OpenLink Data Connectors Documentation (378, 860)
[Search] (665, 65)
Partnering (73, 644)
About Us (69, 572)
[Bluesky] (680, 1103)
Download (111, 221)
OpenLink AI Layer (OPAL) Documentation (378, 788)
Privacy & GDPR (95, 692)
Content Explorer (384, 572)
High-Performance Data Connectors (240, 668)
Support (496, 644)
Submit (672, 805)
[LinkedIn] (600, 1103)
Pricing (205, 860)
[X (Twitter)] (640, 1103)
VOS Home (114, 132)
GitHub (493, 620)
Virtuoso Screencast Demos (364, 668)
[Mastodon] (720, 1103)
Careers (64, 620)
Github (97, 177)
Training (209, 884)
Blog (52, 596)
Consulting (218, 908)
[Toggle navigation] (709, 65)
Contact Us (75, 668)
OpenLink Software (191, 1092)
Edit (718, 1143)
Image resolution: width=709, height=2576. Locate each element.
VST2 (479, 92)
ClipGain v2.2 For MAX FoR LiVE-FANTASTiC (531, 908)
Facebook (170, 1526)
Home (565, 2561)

— YOUR TASK —
Repeat the listing. Keep each line precisely as shown.

— WRITTEN RESPONSE —
OpenLink Data Connectors Documentation (378, 860)
[Search] (665, 65)
Partnering (73, 644)
About Us (69, 572)
[Bluesky] (680, 1103)
Download (111, 221)
OpenLink AI Layer (OPAL) Documentation (378, 788)
Privacy & GDPR (95, 692)
Content Explorer (384, 572)
High-Performance Data Connectors (240, 668)
Support (496, 644)
Submit (672, 805)
[LinkedIn] (600, 1103)
Pricing (205, 860)
[X (Twitter)] (640, 1103)
VOS Home (114, 132)
GitHub (493, 620)
Virtuoso Screencast Demos (364, 668)
[Mastodon] (720, 1103)
Careers (64, 620)
Github (97, 177)
Training (209, 884)
Blog (52, 596)
Consulting (218, 908)
[Toggle navigation] (709, 65)
Contact Us (75, 668)
OpenLink Software (191, 1092)
Edit (718, 1143)
Image resolution: width=709, height=2576. Locate each element.
VST2 (479, 92)
ClipGain v2.2 For MAX FoR LiVE-FANTASTiC (531, 908)
Facebook (170, 1526)
Home (565, 2561)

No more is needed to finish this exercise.